──────── DATA FOR ANALYSIS ────────
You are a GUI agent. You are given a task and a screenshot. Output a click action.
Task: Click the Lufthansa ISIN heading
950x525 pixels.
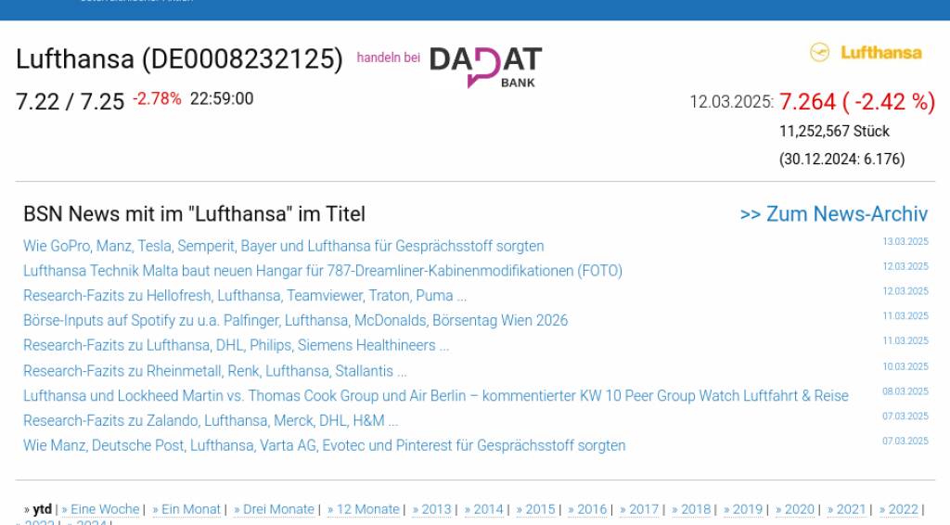pyautogui.click(x=179, y=59)
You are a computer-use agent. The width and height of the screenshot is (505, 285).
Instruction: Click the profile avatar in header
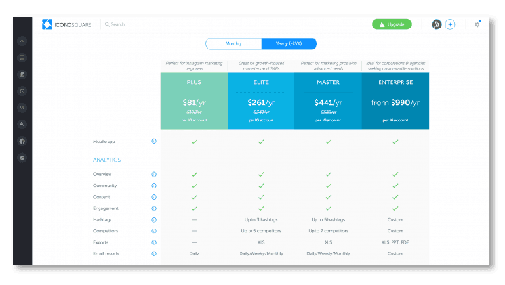(436, 24)
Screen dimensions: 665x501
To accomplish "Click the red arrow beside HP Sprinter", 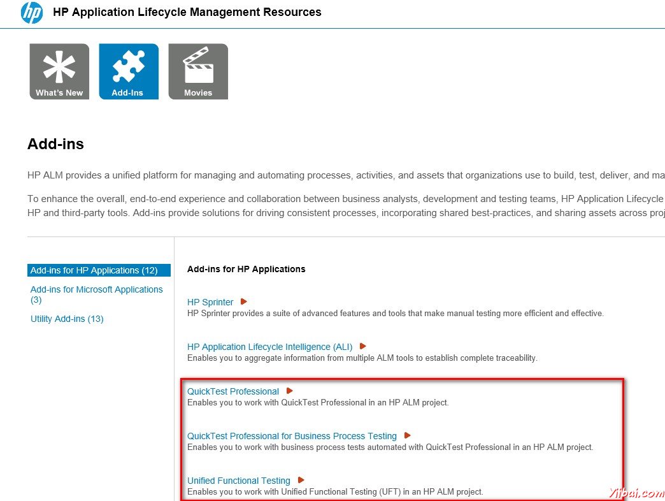I will point(243,301).
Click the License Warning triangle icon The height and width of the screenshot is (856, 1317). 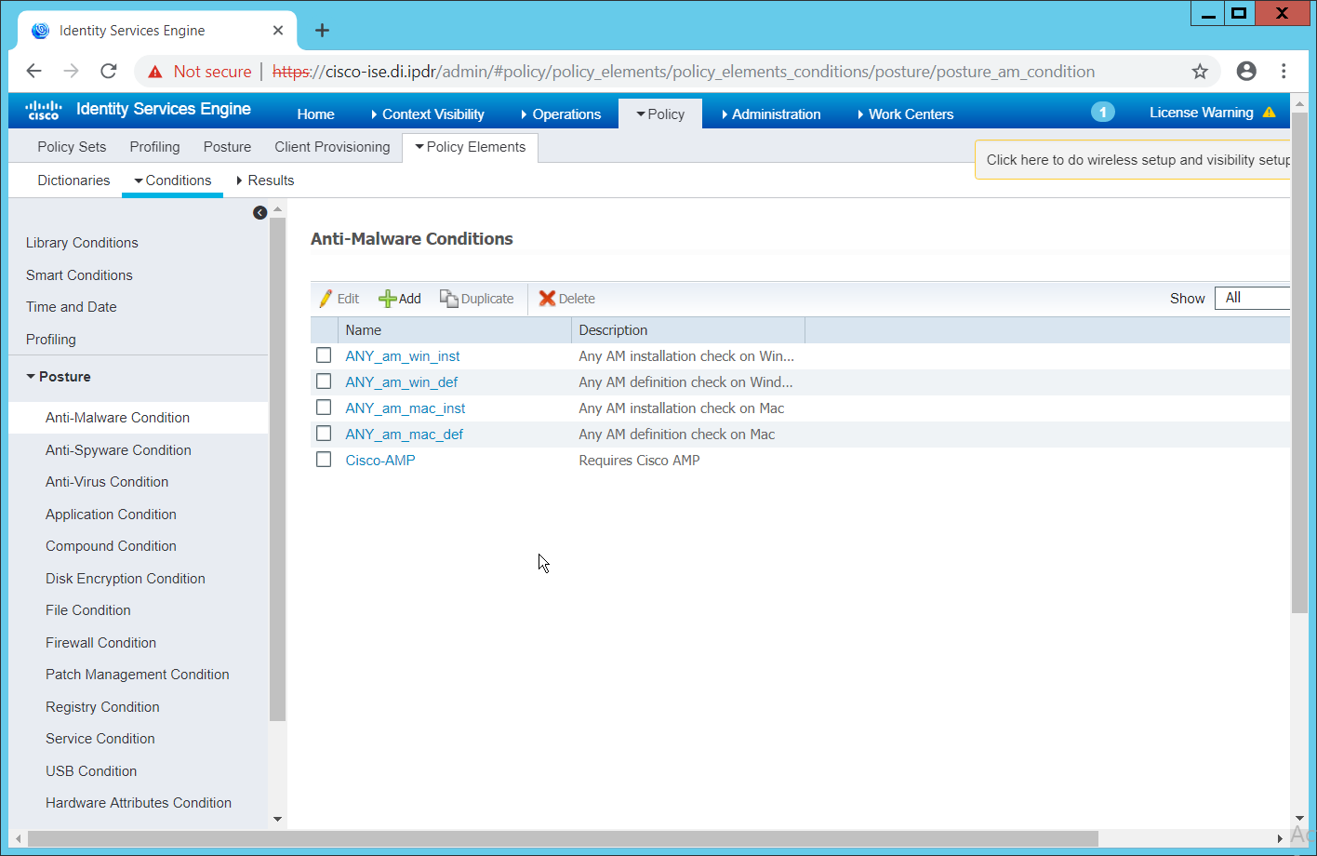1269,113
────────
Collect every line from the records above that contains the word "agent".

RESULT BELOW:
You are a GUI agent. You are given a task and a screenshot. Output a click action.
You are a computer-use agent. The width and height of the screenshot is (505, 285).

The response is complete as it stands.